Archive for the ‘Mechanize’ Category

Invitations galore!

February 1st, 2008

Leveraging the data a user can provide is sometimes very important. This information, however small can be very useful when you want to publicize your product. And when it comes in orders of 10^3, its all the more reason that it should not be neglected :)

Yes, I am talking of contact books & friend lists & what not.

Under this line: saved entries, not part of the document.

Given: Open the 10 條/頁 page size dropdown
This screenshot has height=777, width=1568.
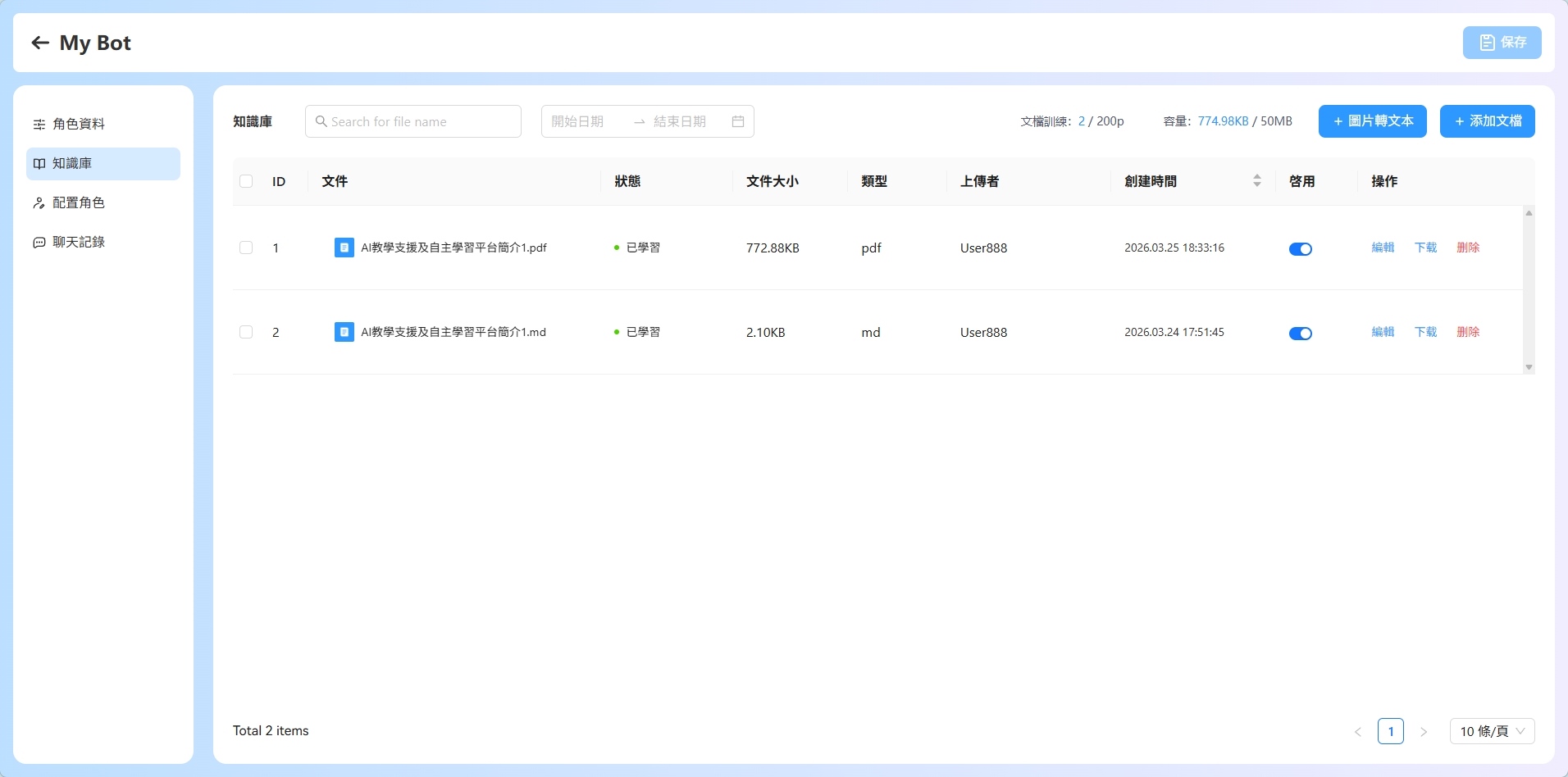Looking at the screenshot, I should coord(1493,731).
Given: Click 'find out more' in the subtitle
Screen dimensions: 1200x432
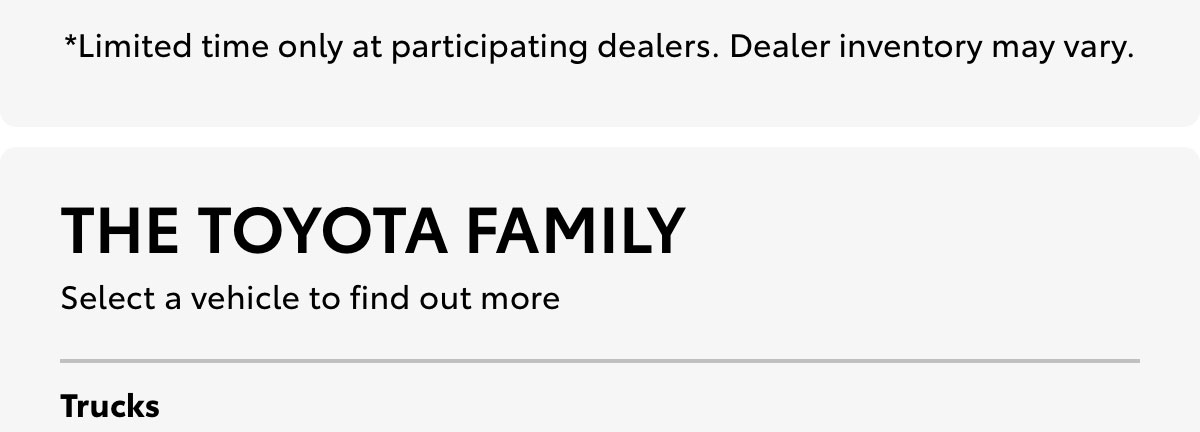Looking at the screenshot, I should [454, 298].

Just for an example, my Gmail contact list has over 1100 emails and my Orkut profile has over 250 valid contacts.

Keeping all this in mind, I started writing “Tell a Friend” module for ApnaBill.com - which takes care of inviting a single friend to a full bunch of friends from services like Gmail, Yahoo, Hotmail, LinkedIn, Orkut and Rediff (more to come soon!)


Inviting a single friend


Inviting friends from different services

BTW, the table which you see above, actually got me thinking. Its a 1×2 table with another 2×2 table (login stuff) in 1st column and another 1×1 table (service logo) in second column.

The next big problem that I am going to solve is delivery of email invites when they are of the order of 10^3 in number! Its actually a two forked problem - I have to work around the spamming policies of my domain and also provide a UI which is good enough to handle the mail sending status :) - now thats some brainy work!

Until then - I hope to get support for more services :)

Posted in ApnaBill, Mechanize, Startups | Comments (2)

How to effectively serialize a WWW::Mechanize object

October 8th, 2007

Last 3 days, I was almost pulling apart my hair, trying to figure out how can I serialize a WWW::Mechanize object to the database.

The problem started surfacing when I was trying to store a Mechanize instance into the session & oddly enough Rails was throwing the “We’re sorry, but something went wrong” error at me! I reported this on the RailsForum on this thread but without any luck. Infact due to my newbie’ness with ruby/rails made me just blindly post the error message on RailsForum without thinking much about the reasons.

I even posted this on Pragmatic Studio Rails mailing list where many helpful people suggested solutions and reasons. I had to dig into the problem or change the problem statement altogether!

After understanding the problem, the best way to solve the issue was to chose the later option - changing the problem statement, ie. - “How can a Mechanize object be serialized?”

Ruby’s YAML support is fantastic. Just requiring “yaml” into your script gives all your objects a functionality to export & import themselves into YAML using

yaml_text = some_object.to_yaml
some_other_object = YAML.load(yaml_text)

But as you could see in the forum post, doing a to_yaml on the Mechanize object (which has been previously used to fetch a page) returns a TypeError

TypeError (can’t dump TCPSocket):
/usr/lib/ruby/1.8/pstore.rb:349:in `dump’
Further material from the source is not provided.